In 2020, SCL posted a net revenue of USD1.69 billion, representing a significant decline of 80.8% from 2019. On the other hand, the net loss for 2020 amounted to USD1.52 billion, in comparison with the net income of USD2.04 billion in 2019.
Despite reporting a hefty net loss in the last quarter of 2020, the figure demonstrated an advancement of around USD316 million from the USD562 million net loss reported in the third quarter of 2020.
The recently-released quarterly financial report is also the company’s first release since the passing of Sheldon Adelson, the founder of LVS and SCL, on January 11.
“These last few weeks since Sheldon’s passing have been difficult for all of us, but his commitment to investing aggressively to build iconic resorts that deliver economic benefits to our host communities, the core of the company’s operating strategy, remains firmly in place,” Goldstein confirmed.
Earlier, SCL announced that the opening of the first phase of The Londoner Macao would kick off on February 8.

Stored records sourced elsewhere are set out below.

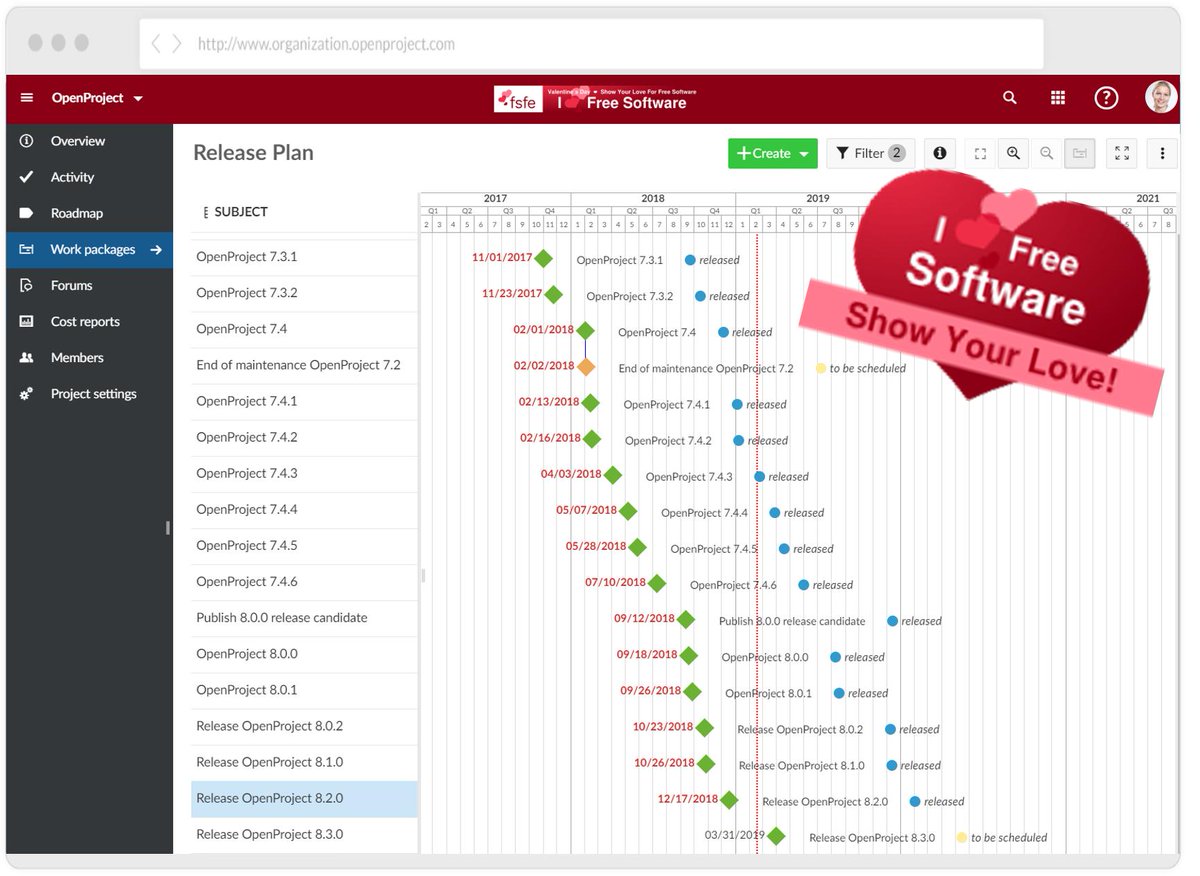Click the milestone diamond for OpenProject 7.4
Viewport: 1200px width, 876px height.
586,330
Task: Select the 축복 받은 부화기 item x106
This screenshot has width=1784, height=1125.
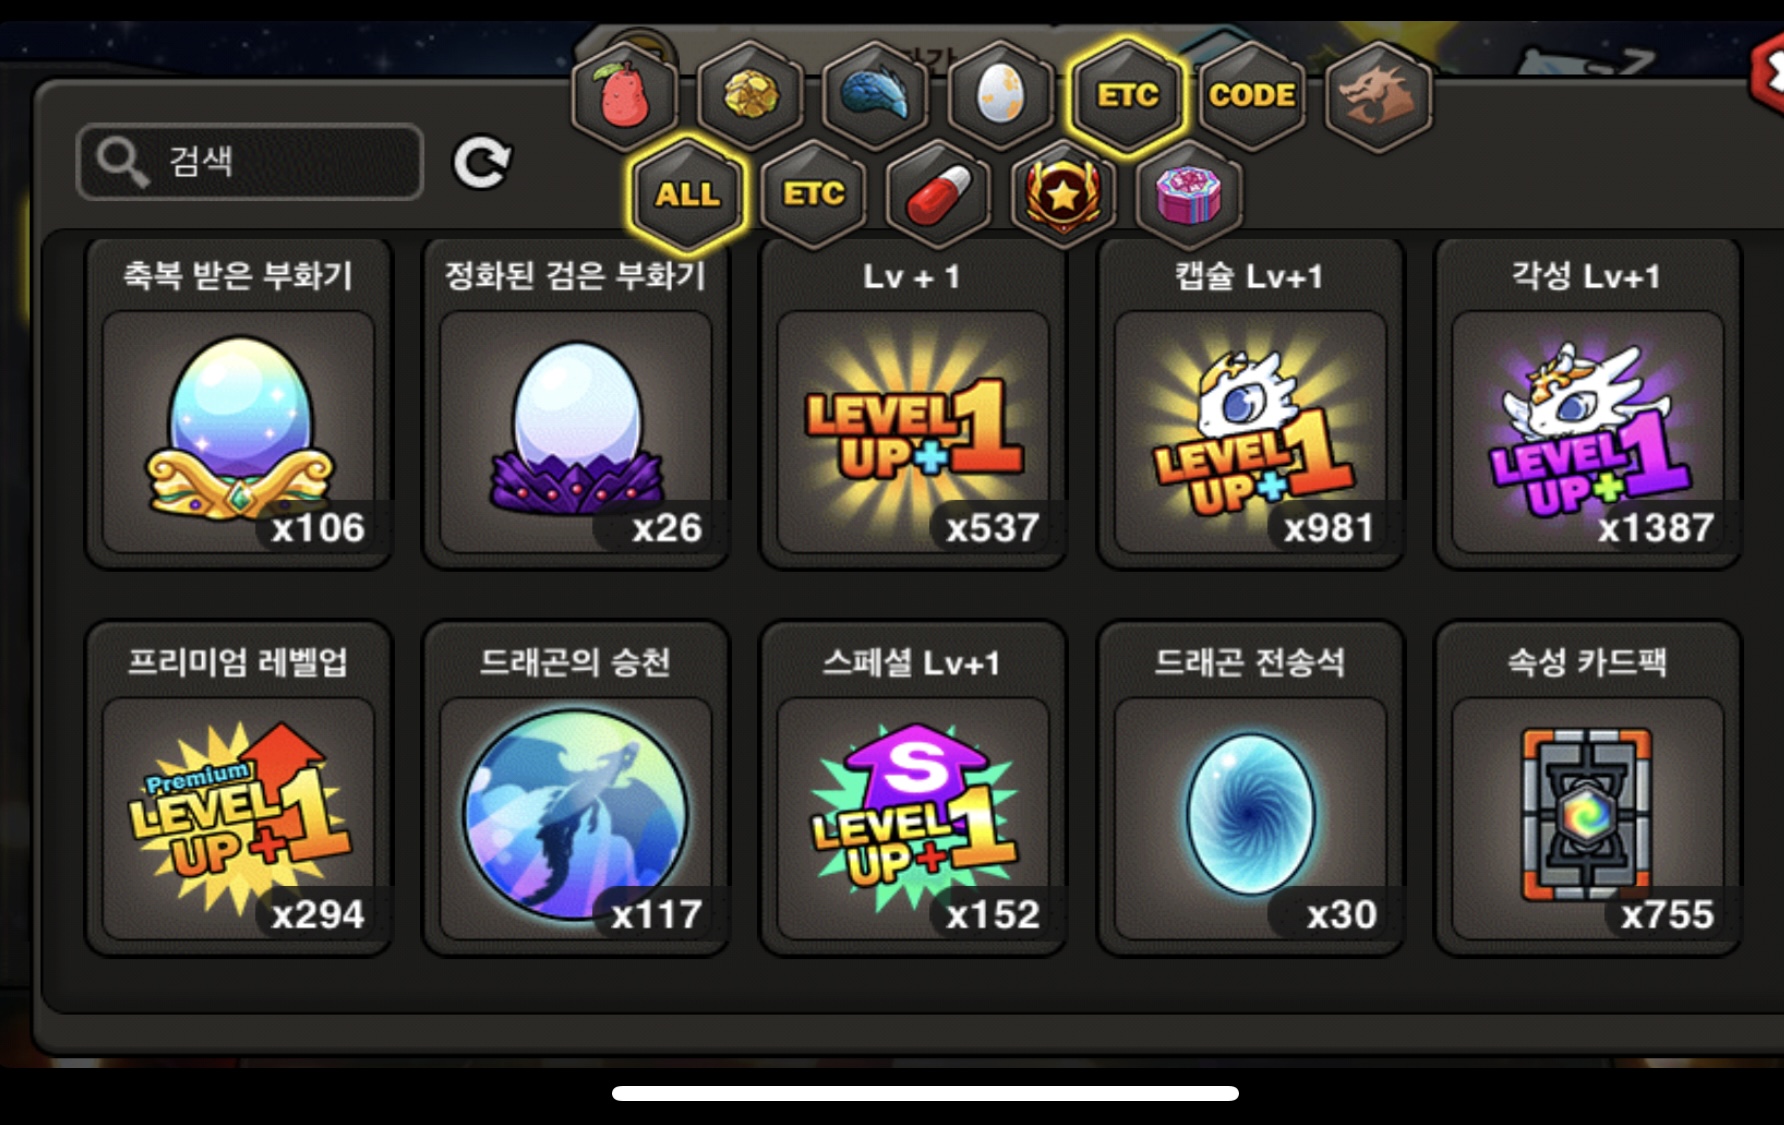Action: (x=238, y=403)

On January 27, LVS also published a performance report for Q4 2020, in which LVS posted a net revenue of USD1.15 billion, down 67.3% year-on-year, and a net loss of USD376 million. The full-year operating loss in 2020 for LVS totalled USD1.69 billion.
LVS also operates Marina Bay Sands in Singapore, which generated USD144 million in adjusted EBITDA in Q4 2020 and came to be the most profitable LVS casino during Covid-19.
“We remain optimistic about the eventual recovery of travel and tourism spending across our markets. We are fortunate that our financial strength supports our previously announced capital expenditure programs in both Macau and Singapore, as well as our pursuit of growth opportunities in new markets,” said Goldstein.